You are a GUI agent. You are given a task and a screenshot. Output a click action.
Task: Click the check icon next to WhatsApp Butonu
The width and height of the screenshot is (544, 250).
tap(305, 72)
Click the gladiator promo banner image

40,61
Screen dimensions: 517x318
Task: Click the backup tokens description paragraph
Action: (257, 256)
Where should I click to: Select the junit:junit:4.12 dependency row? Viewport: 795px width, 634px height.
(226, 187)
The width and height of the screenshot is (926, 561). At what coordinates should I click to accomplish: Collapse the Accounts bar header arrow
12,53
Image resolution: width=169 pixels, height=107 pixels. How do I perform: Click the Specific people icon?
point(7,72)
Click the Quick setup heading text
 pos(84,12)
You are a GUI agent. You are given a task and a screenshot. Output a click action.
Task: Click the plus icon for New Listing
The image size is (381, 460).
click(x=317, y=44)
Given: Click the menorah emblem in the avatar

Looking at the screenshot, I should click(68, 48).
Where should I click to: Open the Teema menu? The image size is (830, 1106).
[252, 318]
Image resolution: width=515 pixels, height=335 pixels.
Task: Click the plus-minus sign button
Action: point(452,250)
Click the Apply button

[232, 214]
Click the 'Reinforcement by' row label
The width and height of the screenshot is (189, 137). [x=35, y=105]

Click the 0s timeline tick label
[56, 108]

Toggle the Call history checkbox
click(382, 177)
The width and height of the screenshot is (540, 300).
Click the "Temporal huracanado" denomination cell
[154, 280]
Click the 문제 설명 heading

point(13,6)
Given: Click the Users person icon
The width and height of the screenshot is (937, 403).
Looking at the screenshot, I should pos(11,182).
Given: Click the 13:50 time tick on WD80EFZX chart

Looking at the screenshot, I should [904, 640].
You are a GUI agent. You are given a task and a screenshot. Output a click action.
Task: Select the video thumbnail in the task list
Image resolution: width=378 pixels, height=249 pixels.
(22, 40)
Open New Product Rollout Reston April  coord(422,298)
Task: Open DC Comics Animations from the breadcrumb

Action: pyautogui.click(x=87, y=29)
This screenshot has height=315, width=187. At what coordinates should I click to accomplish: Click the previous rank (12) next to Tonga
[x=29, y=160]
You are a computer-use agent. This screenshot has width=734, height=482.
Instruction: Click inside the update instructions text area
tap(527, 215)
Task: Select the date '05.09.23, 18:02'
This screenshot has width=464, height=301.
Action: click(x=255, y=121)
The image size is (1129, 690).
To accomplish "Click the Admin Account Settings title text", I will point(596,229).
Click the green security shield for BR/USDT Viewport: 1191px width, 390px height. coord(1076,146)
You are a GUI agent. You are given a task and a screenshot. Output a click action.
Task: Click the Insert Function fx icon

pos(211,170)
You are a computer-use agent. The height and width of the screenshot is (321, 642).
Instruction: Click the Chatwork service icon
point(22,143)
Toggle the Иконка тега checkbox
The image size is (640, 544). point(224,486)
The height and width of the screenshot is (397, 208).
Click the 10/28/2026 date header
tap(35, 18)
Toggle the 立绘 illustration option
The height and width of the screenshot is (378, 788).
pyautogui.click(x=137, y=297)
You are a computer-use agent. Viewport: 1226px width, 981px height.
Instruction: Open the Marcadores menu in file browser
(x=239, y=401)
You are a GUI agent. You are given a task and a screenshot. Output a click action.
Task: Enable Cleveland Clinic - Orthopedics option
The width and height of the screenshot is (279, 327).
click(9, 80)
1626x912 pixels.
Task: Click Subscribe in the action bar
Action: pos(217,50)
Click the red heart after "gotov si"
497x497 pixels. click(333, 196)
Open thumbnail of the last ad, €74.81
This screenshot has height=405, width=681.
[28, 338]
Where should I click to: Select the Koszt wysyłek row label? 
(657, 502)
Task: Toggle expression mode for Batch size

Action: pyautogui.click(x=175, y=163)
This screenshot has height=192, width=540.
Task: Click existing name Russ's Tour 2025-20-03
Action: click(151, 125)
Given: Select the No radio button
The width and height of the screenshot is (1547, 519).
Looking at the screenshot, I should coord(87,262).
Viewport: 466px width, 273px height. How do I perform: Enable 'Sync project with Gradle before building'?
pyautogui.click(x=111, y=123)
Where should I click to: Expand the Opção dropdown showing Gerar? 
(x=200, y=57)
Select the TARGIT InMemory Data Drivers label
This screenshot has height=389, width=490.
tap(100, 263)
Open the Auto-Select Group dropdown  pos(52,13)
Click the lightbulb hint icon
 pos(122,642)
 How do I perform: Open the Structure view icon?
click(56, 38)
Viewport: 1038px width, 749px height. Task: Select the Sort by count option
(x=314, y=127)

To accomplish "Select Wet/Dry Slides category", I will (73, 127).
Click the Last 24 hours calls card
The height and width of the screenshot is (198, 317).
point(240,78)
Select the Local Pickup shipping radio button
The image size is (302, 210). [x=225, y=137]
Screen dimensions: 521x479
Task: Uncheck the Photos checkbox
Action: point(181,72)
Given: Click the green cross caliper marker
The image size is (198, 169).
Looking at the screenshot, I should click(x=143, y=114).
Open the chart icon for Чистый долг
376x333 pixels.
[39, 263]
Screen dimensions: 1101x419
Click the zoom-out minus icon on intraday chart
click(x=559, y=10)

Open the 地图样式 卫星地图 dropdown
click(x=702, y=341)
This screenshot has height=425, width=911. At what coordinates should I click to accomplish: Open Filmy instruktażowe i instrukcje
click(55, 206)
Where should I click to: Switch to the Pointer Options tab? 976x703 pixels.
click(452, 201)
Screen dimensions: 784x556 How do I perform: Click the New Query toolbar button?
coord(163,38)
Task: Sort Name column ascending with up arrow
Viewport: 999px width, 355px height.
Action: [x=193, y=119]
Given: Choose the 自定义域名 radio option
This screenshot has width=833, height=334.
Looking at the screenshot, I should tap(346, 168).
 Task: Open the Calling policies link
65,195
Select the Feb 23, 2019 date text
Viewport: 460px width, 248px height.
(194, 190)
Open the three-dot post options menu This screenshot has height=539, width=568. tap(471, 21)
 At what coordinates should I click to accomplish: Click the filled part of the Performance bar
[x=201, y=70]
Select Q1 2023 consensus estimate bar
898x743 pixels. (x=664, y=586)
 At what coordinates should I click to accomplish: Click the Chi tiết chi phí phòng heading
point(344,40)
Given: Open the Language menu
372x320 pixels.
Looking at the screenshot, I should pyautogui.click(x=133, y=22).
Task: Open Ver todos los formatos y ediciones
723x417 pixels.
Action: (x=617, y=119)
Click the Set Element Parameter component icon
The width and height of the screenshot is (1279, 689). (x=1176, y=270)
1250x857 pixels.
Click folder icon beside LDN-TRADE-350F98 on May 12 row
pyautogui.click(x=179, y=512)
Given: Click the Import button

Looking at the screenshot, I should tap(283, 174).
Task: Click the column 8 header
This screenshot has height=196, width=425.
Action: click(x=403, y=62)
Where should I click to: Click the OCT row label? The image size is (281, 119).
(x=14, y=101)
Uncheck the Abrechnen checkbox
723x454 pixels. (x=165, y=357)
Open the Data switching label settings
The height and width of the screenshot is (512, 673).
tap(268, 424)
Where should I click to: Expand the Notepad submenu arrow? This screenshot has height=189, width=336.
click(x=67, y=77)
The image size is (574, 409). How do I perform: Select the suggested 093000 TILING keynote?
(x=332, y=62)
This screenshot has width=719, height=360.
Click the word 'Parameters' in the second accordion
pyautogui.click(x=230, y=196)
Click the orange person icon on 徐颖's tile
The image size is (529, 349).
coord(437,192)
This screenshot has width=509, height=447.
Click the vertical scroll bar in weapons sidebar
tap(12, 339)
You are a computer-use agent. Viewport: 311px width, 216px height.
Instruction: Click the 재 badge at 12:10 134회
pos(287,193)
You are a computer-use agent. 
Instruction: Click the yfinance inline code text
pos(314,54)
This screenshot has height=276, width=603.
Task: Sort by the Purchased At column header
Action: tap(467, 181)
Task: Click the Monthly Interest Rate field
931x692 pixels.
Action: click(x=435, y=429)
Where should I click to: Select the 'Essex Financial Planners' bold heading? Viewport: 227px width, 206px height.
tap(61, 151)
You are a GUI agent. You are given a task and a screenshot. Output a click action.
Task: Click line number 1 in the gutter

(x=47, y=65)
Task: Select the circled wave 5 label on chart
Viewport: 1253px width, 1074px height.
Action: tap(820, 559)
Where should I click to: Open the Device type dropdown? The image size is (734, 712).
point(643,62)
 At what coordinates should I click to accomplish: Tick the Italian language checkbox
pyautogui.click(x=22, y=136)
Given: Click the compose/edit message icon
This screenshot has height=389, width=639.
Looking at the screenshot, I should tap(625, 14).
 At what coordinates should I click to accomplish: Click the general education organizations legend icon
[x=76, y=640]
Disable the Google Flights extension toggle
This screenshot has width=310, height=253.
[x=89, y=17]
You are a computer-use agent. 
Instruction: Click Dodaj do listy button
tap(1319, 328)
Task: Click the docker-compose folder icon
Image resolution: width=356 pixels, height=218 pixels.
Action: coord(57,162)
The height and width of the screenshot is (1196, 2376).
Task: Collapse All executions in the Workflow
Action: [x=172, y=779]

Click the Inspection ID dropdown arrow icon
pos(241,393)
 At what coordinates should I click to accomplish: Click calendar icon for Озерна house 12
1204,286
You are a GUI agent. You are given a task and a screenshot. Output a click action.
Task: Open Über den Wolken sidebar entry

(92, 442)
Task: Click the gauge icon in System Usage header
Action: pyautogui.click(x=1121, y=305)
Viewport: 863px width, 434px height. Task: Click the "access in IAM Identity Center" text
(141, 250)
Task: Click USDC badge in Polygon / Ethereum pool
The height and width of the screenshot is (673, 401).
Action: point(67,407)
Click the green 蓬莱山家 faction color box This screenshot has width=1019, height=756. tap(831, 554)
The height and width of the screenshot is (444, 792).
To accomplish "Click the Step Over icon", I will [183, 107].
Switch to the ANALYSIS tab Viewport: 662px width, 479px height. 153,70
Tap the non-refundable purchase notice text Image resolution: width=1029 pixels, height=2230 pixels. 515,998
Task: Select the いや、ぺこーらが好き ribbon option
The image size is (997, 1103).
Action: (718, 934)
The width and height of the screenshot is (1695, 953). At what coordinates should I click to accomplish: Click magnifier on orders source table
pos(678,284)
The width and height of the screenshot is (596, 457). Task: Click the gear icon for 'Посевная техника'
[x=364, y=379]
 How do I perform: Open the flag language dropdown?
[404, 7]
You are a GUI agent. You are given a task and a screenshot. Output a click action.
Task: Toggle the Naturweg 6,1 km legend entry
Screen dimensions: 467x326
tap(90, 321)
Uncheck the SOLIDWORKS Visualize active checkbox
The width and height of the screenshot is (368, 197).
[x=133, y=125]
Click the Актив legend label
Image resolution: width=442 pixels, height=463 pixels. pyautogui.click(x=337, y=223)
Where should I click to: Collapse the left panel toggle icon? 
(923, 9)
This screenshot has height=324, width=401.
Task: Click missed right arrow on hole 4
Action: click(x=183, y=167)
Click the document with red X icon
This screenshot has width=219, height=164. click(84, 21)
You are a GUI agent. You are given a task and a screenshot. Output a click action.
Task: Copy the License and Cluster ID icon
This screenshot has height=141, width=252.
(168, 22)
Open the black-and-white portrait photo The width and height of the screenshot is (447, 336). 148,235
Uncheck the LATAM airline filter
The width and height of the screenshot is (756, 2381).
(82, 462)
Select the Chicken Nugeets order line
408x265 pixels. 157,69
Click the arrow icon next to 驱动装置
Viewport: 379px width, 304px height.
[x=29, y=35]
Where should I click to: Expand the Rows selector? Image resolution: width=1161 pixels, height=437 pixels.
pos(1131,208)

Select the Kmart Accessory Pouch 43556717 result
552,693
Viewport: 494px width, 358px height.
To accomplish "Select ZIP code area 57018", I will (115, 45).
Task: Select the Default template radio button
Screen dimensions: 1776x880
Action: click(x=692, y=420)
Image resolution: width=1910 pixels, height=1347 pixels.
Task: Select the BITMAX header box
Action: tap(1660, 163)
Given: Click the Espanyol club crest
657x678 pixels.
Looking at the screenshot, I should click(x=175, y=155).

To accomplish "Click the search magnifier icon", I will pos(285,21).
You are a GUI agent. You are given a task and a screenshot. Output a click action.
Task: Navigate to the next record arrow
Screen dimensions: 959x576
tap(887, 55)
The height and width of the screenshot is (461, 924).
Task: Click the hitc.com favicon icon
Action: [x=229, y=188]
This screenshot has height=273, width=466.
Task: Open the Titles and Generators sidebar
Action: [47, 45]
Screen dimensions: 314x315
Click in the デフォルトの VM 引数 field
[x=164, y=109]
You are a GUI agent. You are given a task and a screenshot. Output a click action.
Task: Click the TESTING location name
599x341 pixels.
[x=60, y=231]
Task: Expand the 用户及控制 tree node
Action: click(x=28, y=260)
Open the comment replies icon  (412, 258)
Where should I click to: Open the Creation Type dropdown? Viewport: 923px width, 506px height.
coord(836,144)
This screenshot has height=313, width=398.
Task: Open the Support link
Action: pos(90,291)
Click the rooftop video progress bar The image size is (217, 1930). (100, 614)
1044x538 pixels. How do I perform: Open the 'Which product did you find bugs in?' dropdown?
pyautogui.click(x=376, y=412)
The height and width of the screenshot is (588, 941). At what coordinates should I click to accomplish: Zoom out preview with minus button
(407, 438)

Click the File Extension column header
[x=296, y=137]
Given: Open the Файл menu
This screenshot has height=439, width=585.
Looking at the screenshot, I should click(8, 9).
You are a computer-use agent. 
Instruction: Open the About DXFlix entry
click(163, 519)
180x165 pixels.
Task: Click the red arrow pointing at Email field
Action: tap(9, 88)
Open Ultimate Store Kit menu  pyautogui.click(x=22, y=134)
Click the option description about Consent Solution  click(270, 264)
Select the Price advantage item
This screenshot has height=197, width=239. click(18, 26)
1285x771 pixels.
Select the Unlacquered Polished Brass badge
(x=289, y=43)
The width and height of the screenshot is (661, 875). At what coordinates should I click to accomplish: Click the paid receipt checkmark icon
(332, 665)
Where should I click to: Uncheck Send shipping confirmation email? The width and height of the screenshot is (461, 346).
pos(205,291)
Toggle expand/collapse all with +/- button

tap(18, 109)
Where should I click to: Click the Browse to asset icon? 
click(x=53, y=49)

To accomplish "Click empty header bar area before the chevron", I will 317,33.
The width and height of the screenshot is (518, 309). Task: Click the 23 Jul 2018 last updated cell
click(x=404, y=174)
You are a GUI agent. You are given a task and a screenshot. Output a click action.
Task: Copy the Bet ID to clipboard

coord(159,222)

# [What to work on]
Please copy every line of the data that carries the string "will".

# [Exercise response]
To accomplish "Click the Admin Account Settings title text", I will point(596,229).
To accomplish "Select Wet/Dry Slides category", I will (73, 127).
To accomplish "Click the Step Over icon", I will [183, 107].
To accomplish "Select ZIP code area 57018", I will (115, 45).
To accomplish "Click the search magnifier icon", I will pos(285,21).
To accomplish "Click empty header bar area before the chevron", I will 317,33.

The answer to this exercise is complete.